Ne pas sous-estimer Ljubljana, malgré ses airs de petite ville, cette capitale européenne possède de nombreuses richesses. Elle nous laisse découvrir ses secrets le temps de ballades au travers des ruelles de couleurs vives et de ses multiples ponts qui franchissent la Ljubljanica dont le plus fameux est le pont des Dragons.
La capitale de la Slovénie était la dixième et avant dernière étape d’un voyage en train au travers de l’Europe de l’Est en février 2016. C’est donc après avoir parcouru Bruxelles, Berlin, Cracovie, Zakopane, Prague, Vienne, Graz, Bratislava et Budapest que nous nous sommes arrêtés à Ljubljana. C’est au bout d’une bonne dizaine d’heure que le train stoppa enfin pour nous laisser découvrir cette nouvelle ville.
Le côté féérique de Ljubljana remonte à sa création et à son implication dans le mythe grec de Jason et la Toison d’or. Dans la fuite qu’il entreprit après l’acquisition de la Toison d’or, Jason aurait navigué vers la mer Noire, le long du Danube, afin de récupérer la Ljubljanica. Arrivé à Ljubljana, un dragon l’attendait. Jason le vainquit sans difficulté et le dragon devint l’emblème encore actuel de la ville. Aujourd’hui, il est visible sur les armoiries de la capitale, sur les statues du château et montant la garde le long du « pont des dragons » dans le centre ville.

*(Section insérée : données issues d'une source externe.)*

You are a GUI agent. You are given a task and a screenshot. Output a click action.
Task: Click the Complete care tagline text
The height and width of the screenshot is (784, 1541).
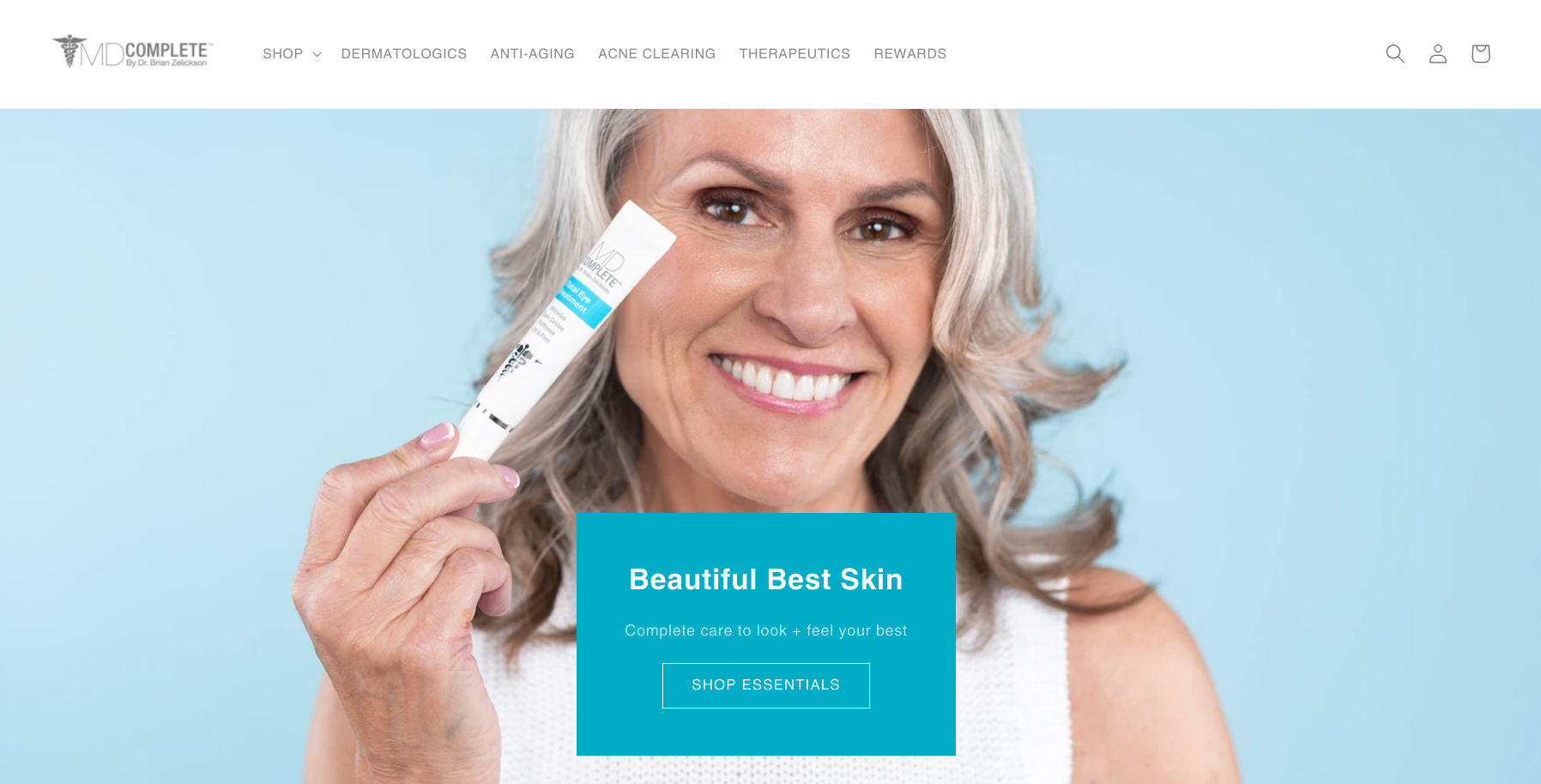click(x=766, y=630)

Mise à part cette légende, des traces d’occupation de la région de Ljubljana remontent à plus de 4 000 ans. C’est les Romains qui lui apportèrent les premières heures de gloire en y créant un camp de base militaire nommé « Emona ». La ville se dota notamment de murs d’enceinte afin de se protéger. Mais au V ème siècle ces protections ne suffirent plus face aux Hongrois puis face aux Slaves un siècle plus tard. Jusqu’en 1335, la ville fut dirigée par différentes familles nobles et se développa. Suite à cela elle fut rattachée à l’Empire des Habsbourg jusqu’à la fin de la Première Guerre Mondiale. Cette ville était alors considérée comme un des centres culturels les plus importants d’Europe. En 1918, la région est rattachée au royaume des Serbes, Croates et Slovènes. Dix années plus tard elle devient la capitale de la Yougoslavie. Mais pendant la Seconde Guerre Mondiale, Ljubljana est occupée par les Italiens puis par les Allemands. La ville est alors isolée par des barbelés de plus de 30 km. C’est devenu le lieu d’affrontement entre les collaborateurs slovènes et les communistes. Suite à la défaite des Allemands, la ville devient capitale de la République socialiste de Slovénie jusqu’à l’indépendance du pays en 1991. Depuis, la Slovénie, pays dont elle est la capitale, a intégré l’Union Européenne en 2004 et est même devenue la « Green Capital » 2016.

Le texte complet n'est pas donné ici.